From 2006 executive secretary of the UN Economic Commission for Europe (UNECE), and from November 2008 director of the European Department International Monetary Fund. Previously, he was also the head of the coalition Council for International Coordination in Iraq (2003), and then the director of economic policy in the Provisional Coalition Authority in Iraq, where he answered, among others for currency reform, creation of a new banking system and supervision of the economy (2003-2004).

He was appointed president of the National Bank of Poland. He took office on 11 June 2010 and ended his term on 21 June 2016. In January 2011, he was elected for a three-year term (extended for another three years in 2014) to Steering Committee European Systemic Risk Board. Belka ran for and was elected an MEP at the 2019 European Parliament election. He has been appointed the vice-president of the S&D Group.

Early life and education
Belka graduated from the Socio-Economic Department of the University of Łódź in 1972 and later studied on scholarships at Columbia University, University of Chicago and London School of Economics. He holds an M.A. in economics of foreign trade and a PhD in economics from the University of Łódź; his thesis was on US anti-inflationary policy. He became a professor in 1994.

Early career
From 1990 until 1996 Belka worked as consultant for the Ministry of Finance of the Republic of Poland and the World Bank. He served as Deputy Prime Minister and Minister of Finance in 1997 and from 2001 to 2002; and as an economic consultant of the President of the Republic of Poland in the meantime. He also served as Adviser to the three successive Prime Ministers of Albania – Fatos Nano, Pandeli Majko and Ilir Meta – from 1997 to 2001.

Later, Belka worked as an advisor to JP Morgan for Central and Eastern Europe from 2002 to 2003. In 2003 he was responsible for economic policy in the interim Coalition Provisional Authority of Iraq.

Political career

Career in national politics 
Belka was active in the Polish Students' Association and the Polish Socialist Youth Union. From 1973 to 1990 he was a member of the Polish United Workers' Party. In the 1980s he was the first secretary of the Polish United Workers' Party at the University of Łódź.

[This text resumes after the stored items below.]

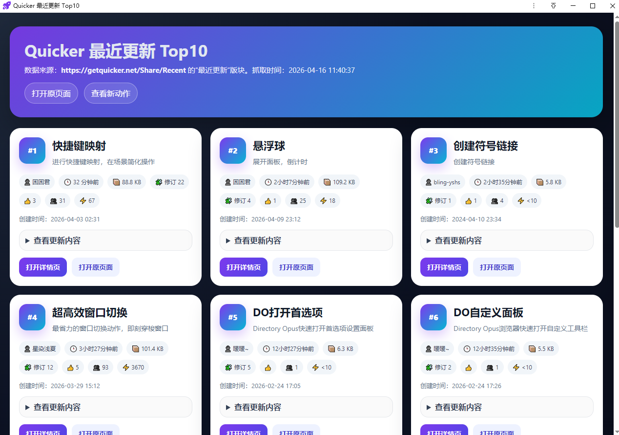The image size is (619, 435).
Task: Click the pin-on-top icon in title bar
Action: coord(553,6)
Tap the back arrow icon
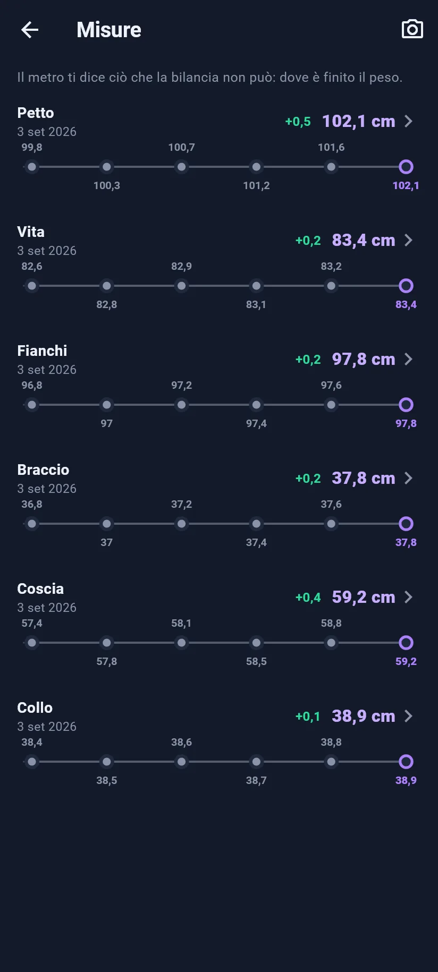 (30, 30)
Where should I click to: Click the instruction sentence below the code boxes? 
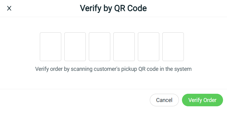tap(113, 69)
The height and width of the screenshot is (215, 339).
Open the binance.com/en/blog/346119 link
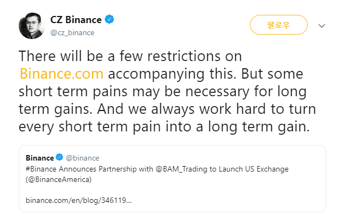tap(79, 200)
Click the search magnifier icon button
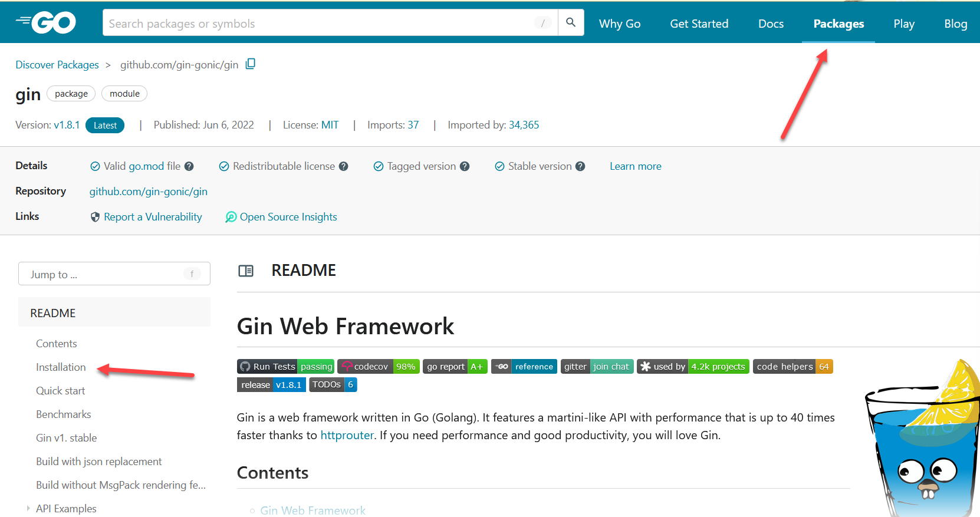Image resolution: width=980 pixels, height=517 pixels. pyautogui.click(x=571, y=22)

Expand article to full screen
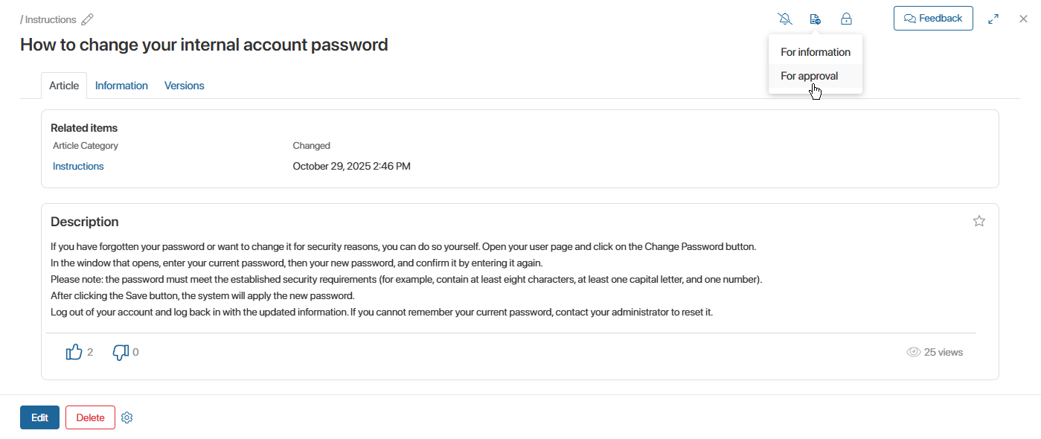[993, 19]
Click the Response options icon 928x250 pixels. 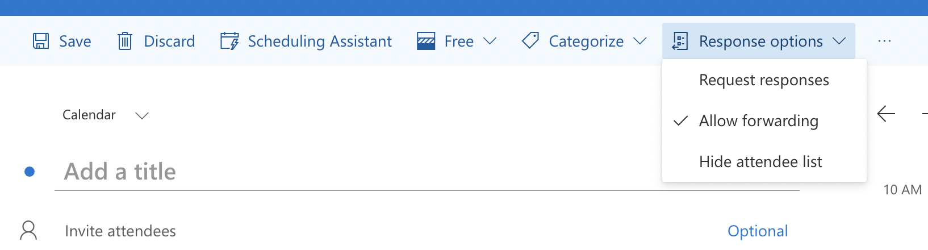click(x=680, y=41)
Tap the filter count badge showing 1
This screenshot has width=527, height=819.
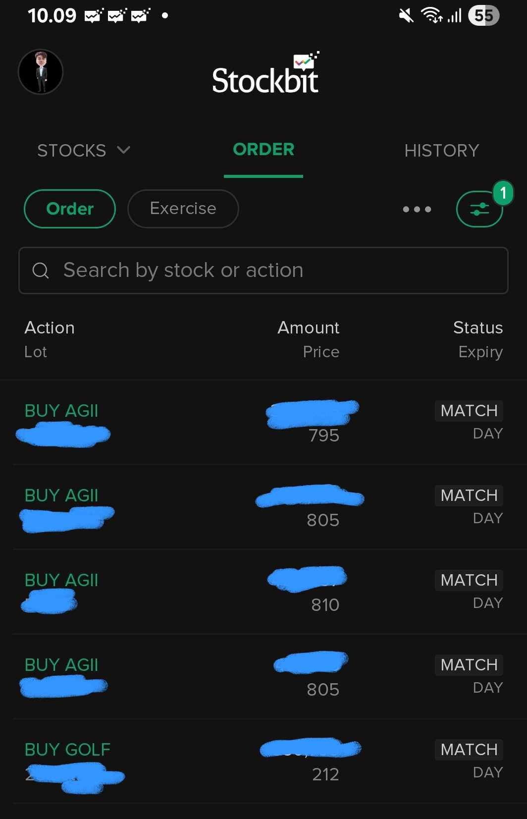tap(503, 193)
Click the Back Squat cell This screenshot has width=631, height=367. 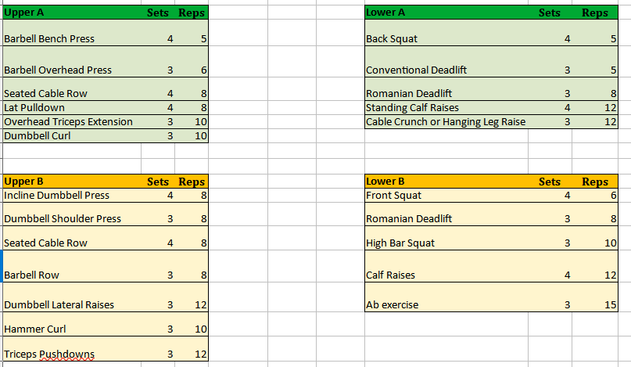pos(446,33)
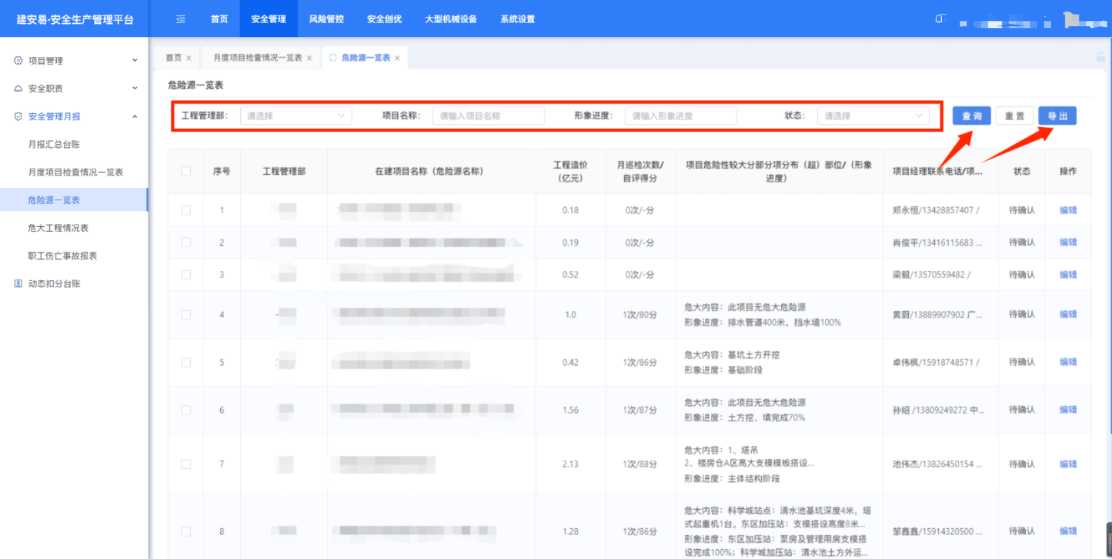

Belka was designated Prime Minister of Poland by President Aleksander Kwaśniewski on 29 March 2004 and sworn into office the next 2 May. He failed to receive the required parliamentary support on 14 May, but on 11 June he was designated again. On 24 June he finally managed to receive enough support in the Sejm – the Lower House of Polish Parliament – winning a vote of confidence by a majority of 235 votes to 215.

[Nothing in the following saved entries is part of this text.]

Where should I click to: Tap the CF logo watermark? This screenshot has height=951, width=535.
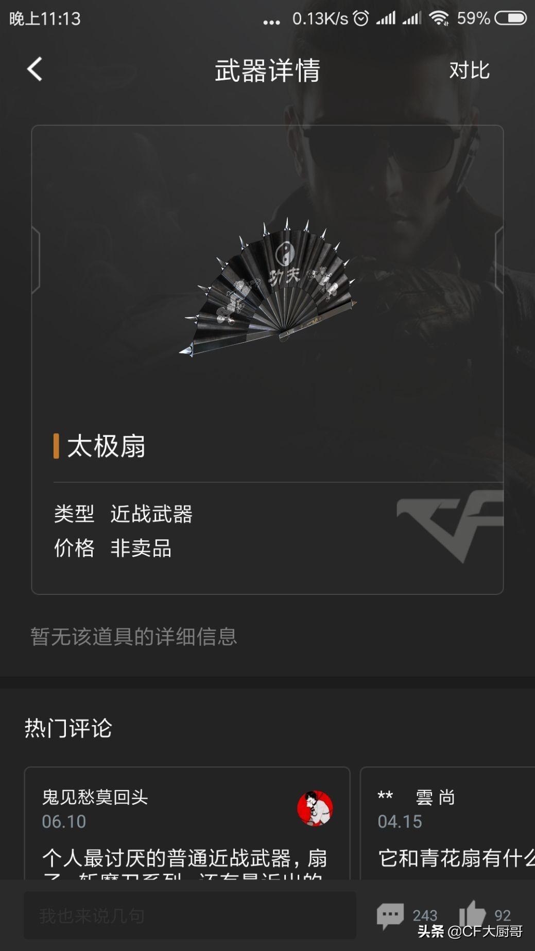(450, 526)
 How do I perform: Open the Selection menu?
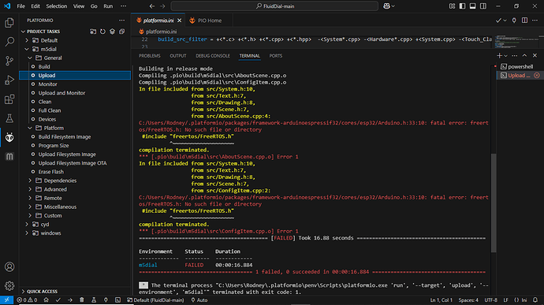point(57,6)
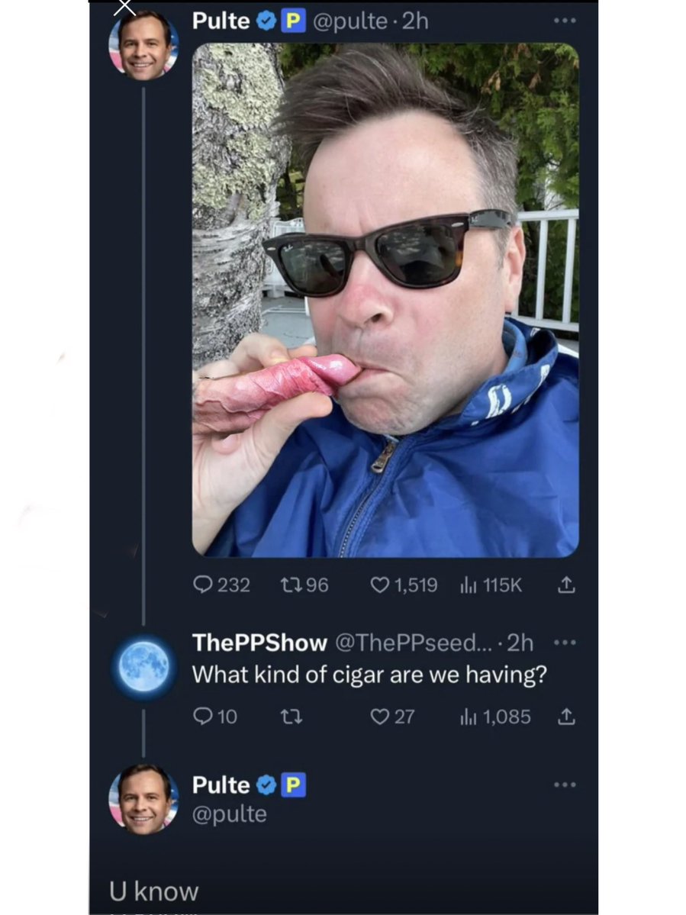Screen dimensions: 686x915
Task: Close the tweet view with X
Action: pyautogui.click(x=124, y=8)
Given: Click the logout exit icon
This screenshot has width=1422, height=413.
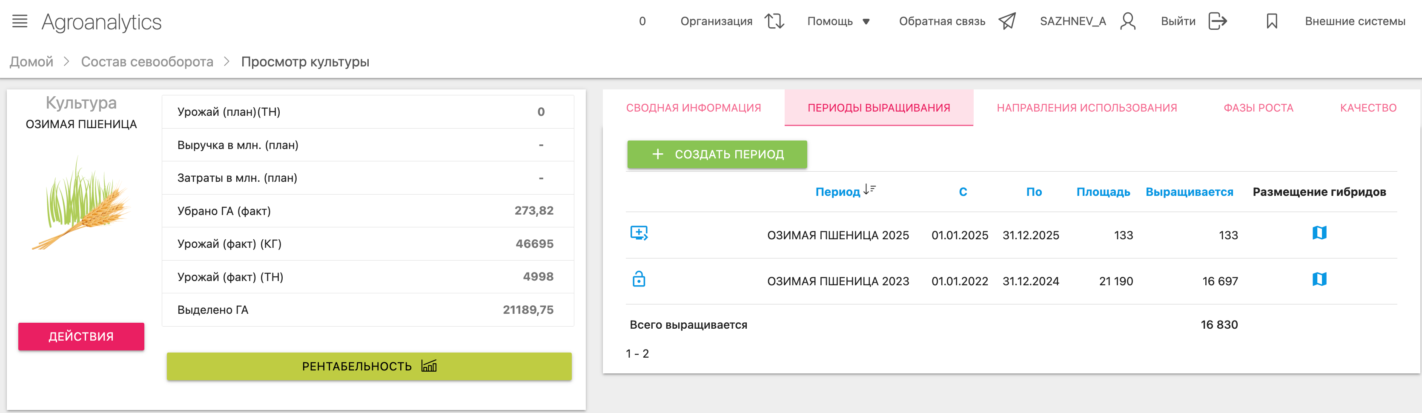Looking at the screenshot, I should click(1217, 22).
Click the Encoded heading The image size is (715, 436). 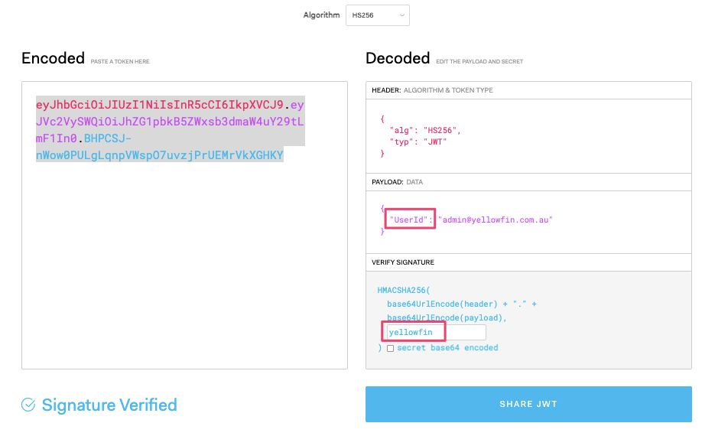click(x=53, y=58)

Belka joined the new liberal Democratic Party - demokraci.pl in May 2005, but failed to win a seat in Łódź in the 2005 elections. Also in 2005, he was a candidate for the post of OECD Secretary General, but lost to José Ángel Gurría.

Career in international organizations 
From 2006 to 2008, Belka served as Executive Secretary of the UN Economic Commission for Europe (ECE).

In 2007, Belka was proposed by Poland as managing director of the International Monetary Fund (IMF), but the European Union (EU) finally decided to advance former French minister Dominique Strauss-Kahn's candidacy.

On 15 July 2008, Strauss-Kahn named Belka as Director of the IMF's European Department, a position Belka took up on 1 November 2008. In this capacity, he led the fund's response to the global economic crisis in Europe.

President of the National Bank of Poland, 2010–2016 
On 27 May 2010 Belka was nominated as the next President of the National Bank of Poland by Acting President Bronisław Komorowski. On 10 June 2010, he was approved by the Parliament (253 votes in favor; 184 against) as Head of National Bank of Poland.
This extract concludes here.